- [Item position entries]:

»»

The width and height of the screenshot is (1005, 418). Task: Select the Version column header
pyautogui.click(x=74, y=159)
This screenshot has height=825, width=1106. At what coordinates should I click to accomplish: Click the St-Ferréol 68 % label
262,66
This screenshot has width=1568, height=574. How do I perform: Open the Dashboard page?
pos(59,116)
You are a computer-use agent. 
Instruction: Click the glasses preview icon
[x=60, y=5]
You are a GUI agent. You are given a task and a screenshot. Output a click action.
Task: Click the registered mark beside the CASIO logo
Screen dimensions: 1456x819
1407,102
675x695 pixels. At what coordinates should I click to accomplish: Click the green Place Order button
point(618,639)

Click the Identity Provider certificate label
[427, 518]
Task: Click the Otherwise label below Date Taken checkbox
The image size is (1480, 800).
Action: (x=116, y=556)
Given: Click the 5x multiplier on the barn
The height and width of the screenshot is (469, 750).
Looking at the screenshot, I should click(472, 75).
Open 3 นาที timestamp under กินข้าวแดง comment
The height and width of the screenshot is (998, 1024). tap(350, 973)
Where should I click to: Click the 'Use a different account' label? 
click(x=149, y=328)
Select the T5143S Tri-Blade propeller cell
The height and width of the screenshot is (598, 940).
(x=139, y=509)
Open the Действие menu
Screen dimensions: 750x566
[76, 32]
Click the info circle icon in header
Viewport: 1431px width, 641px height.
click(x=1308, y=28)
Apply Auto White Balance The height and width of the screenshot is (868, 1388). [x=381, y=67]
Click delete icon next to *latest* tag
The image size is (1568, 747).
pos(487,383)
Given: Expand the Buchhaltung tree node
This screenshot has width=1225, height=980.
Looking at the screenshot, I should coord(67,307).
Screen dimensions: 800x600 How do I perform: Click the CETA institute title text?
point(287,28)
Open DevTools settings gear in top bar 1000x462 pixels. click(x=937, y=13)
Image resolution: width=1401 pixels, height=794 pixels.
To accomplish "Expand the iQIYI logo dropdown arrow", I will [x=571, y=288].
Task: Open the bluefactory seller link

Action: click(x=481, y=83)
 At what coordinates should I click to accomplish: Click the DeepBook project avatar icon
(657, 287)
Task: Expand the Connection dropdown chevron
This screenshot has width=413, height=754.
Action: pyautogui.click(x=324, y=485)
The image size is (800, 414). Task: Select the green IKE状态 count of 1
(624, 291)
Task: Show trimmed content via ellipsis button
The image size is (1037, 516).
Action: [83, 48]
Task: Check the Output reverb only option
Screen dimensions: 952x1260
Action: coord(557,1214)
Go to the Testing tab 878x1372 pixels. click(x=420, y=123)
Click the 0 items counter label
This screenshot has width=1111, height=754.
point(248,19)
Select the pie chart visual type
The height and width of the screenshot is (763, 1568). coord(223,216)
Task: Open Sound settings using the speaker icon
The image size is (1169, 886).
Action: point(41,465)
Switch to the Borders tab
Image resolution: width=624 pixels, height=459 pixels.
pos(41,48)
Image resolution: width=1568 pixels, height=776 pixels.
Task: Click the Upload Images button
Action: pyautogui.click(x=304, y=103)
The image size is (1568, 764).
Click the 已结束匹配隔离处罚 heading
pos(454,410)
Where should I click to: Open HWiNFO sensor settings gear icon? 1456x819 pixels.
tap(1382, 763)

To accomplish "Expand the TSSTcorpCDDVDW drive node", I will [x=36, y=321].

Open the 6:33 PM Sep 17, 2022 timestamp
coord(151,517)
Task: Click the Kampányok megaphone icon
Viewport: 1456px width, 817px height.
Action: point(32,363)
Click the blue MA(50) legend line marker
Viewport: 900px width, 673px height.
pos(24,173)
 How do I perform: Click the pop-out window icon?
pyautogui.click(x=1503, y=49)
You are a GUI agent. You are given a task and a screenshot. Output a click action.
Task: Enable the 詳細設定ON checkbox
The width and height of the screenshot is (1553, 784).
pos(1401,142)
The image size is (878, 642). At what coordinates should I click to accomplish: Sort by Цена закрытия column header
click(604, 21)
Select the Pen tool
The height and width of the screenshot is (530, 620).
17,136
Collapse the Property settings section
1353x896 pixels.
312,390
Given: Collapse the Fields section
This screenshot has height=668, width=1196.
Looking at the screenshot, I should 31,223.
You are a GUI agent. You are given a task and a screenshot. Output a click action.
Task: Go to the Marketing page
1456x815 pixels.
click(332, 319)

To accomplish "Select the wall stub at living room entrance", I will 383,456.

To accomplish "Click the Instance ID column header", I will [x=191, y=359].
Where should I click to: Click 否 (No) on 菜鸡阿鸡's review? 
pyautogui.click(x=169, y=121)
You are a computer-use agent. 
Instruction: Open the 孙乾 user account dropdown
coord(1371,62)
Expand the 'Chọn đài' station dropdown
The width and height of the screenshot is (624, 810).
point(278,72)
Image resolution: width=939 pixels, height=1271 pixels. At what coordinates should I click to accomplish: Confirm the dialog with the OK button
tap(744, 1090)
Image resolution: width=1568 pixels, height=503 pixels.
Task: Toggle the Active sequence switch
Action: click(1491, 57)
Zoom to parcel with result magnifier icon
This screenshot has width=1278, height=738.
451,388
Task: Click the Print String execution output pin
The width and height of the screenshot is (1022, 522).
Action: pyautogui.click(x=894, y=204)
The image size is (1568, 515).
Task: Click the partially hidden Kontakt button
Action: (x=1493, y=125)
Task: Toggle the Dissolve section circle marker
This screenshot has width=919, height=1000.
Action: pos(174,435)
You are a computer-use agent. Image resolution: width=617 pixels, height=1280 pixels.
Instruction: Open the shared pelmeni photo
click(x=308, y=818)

««

- [WHAT IS REQUIRED]: Please copy all of the items above word for word, keeping every line unchanged.

- [ANSWER TO THIS EXERCISE]:
The width and height of the screenshot is (1005, 418). Task: Select the Version column header
pyautogui.click(x=74, y=159)
This screenshot has height=825, width=1106. At what coordinates should I click to accomplish: Click the St-Ferréol 68 % label
262,66
This screenshot has width=1568, height=574. How do I perform: Open the Dashboard page?
pos(59,116)
You are a computer-use agent. 
Instruction: Click the glasses preview icon
[x=60, y=5]
You are a GUI agent. You are given a task and a screenshot. Output a click action.
Task: Click the registered mark beside the CASIO logo
Screen dimensions: 1456x819
1407,102
675x695 pixels. At what coordinates should I click to accomplish: Click the green Place Order button
point(618,639)

Click the Identity Provider certificate label
[427, 518]
Task: Click the Otherwise label below Date Taken checkbox
The image size is (1480, 800).
Action: (x=116, y=556)
Given: Click the 5x multiplier on the barn
The height and width of the screenshot is (469, 750).
Looking at the screenshot, I should click(472, 75).
Open 3 นาที timestamp under กินข้าวแดง comment
The height and width of the screenshot is (998, 1024). tap(350, 973)
Where should I click to: Click the 'Use a different account' label? 
click(x=149, y=328)
Select the T5143S Tri-Blade propeller cell
The height and width of the screenshot is (598, 940).
(x=139, y=509)
Open the Действие menu
Screen dimensions: 750x566
[76, 32]
Click the info circle icon in header
Viewport: 1431px width, 641px height.
click(x=1308, y=28)
Apply Auto White Balance The height and width of the screenshot is (868, 1388). [x=381, y=67]
Click delete icon next to *latest* tag
The image size is (1568, 747).
pos(487,383)
Given: Expand the Buchhaltung tree node
This screenshot has width=1225, height=980.
Looking at the screenshot, I should coord(67,307).
Screen dimensions: 800x600 How do I perform: Click the CETA institute title text?
point(287,28)
Open DevTools settings gear in top bar 1000x462 pixels. click(x=937, y=13)
Image resolution: width=1401 pixels, height=794 pixels.
To accomplish "Expand the iQIYI logo dropdown arrow", I will [x=571, y=288].
Task: Open the bluefactory seller link

Action: click(x=481, y=83)
 At what coordinates should I click to accomplish: Click the DeepBook project avatar icon
(657, 287)
Task: Expand the Connection dropdown chevron
This screenshot has width=413, height=754.
Action: pyautogui.click(x=324, y=485)
The image size is (800, 414). Task: Select the green IKE状态 count of 1
(624, 291)
Task: Show trimmed content via ellipsis button
The image size is (1037, 516).
Action: [83, 48]
Task: Check the Output reverb only option
Screen dimensions: 952x1260
Action: coord(557,1214)
Go to the Testing tab 878x1372 pixels. click(x=420, y=123)
Click the 0 items counter label
This screenshot has width=1111, height=754.
point(248,19)
Select the pie chart visual type
The height and width of the screenshot is (763, 1568). coord(223,216)
Task: Open Sound settings using the speaker icon
The image size is (1169, 886).
Action: point(41,465)
Switch to the Borders tab
Image resolution: width=624 pixels, height=459 pixels.
pos(41,48)
Image resolution: width=1568 pixels, height=776 pixels.
Task: Click the Upload Images button
Action: pyautogui.click(x=304, y=103)
The image size is (1568, 764).
Click the 已结束匹配隔离处罚 heading
pos(454,410)
Where should I click to: Open HWiNFO sensor settings gear icon? 1456x819 pixels.
tap(1382, 763)

To accomplish "Expand the TSSTcorpCDDVDW drive node", I will [x=36, y=321].

Open the 6:33 PM Sep 17, 2022 timestamp
coord(151,517)
Task: Click the Kampányok megaphone icon
Viewport: 1456px width, 817px height.
Action: point(32,363)
Click the blue MA(50) legend line marker
Viewport: 900px width, 673px height.
pos(24,173)
 How do I perform: Click the pop-out window icon?
pyautogui.click(x=1503, y=49)
You are a GUI agent. You are given a task and a screenshot. Output a click action.
Task: Enable the 詳細設定ON checkbox
The width and height of the screenshot is (1553, 784).
pos(1401,142)
The image size is (878, 642). At what coordinates should I click to accomplish: Sort by Цена закрытия column header
click(604, 21)
Select the Pen tool
The height and width of the screenshot is (530, 620).
17,136
Collapse the Property settings section
1353x896 pixels.
312,390
Given: Collapse the Fields section
This screenshot has height=668, width=1196.
Looking at the screenshot, I should 31,223.
You are a GUI agent. You are given a task and a screenshot. Output a click action.
Task: Go to the Marketing page
1456x815 pixels.
click(332, 319)

To accomplish "Select the wall stub at living room entrance", I will 383,456.

To accomplish "Click the Instance ID column header", I will [x=191, y=359].
Where should I click to: Click 否 (No) on 菜鸡阿鸡's review? 
pyautogui.click(x=169, y=121)
You are a computer-use agent. 
Instruction: Open the 孙乾 user account dropdown
coord(1371,62)
Expand the 'Chọn đài' station dropdown
The width and height of the screenshot is (624, 810).
point(278,72)
Image resolution: width=939 pixels, height=1271 pixels. At what coordinates should I click to accomplish: Confirm the dialog with the OK button
tap(744, 1090)
Image resolution: width=1568 pixels, height=503 pixels.
Task: Toggle the Active sequence switch
Action: click(1491, 57)
Zoom to parcel with result magnifier icon
This screenshot has width=1278, height=738.
451,388
Task: Click the Print String execution output pin
The width and height of the screenshot is (1022, 522).
Action: pyautogui.click(x=894, y=204)
The image size is (1568, 515).
Task: Click the partially hidden Kontakt button
Action: (x=1493, y=125)
Task: Toggle the Dissolve section circle marker
This screenshot has width=919, height=1000.
Action: pos(174,435)
You are a computer-use agent. Image resolution: width=617 pixels, height=1280 pixels.
Instruction: Open the shared pelmeni photo
click(x=308, y=818)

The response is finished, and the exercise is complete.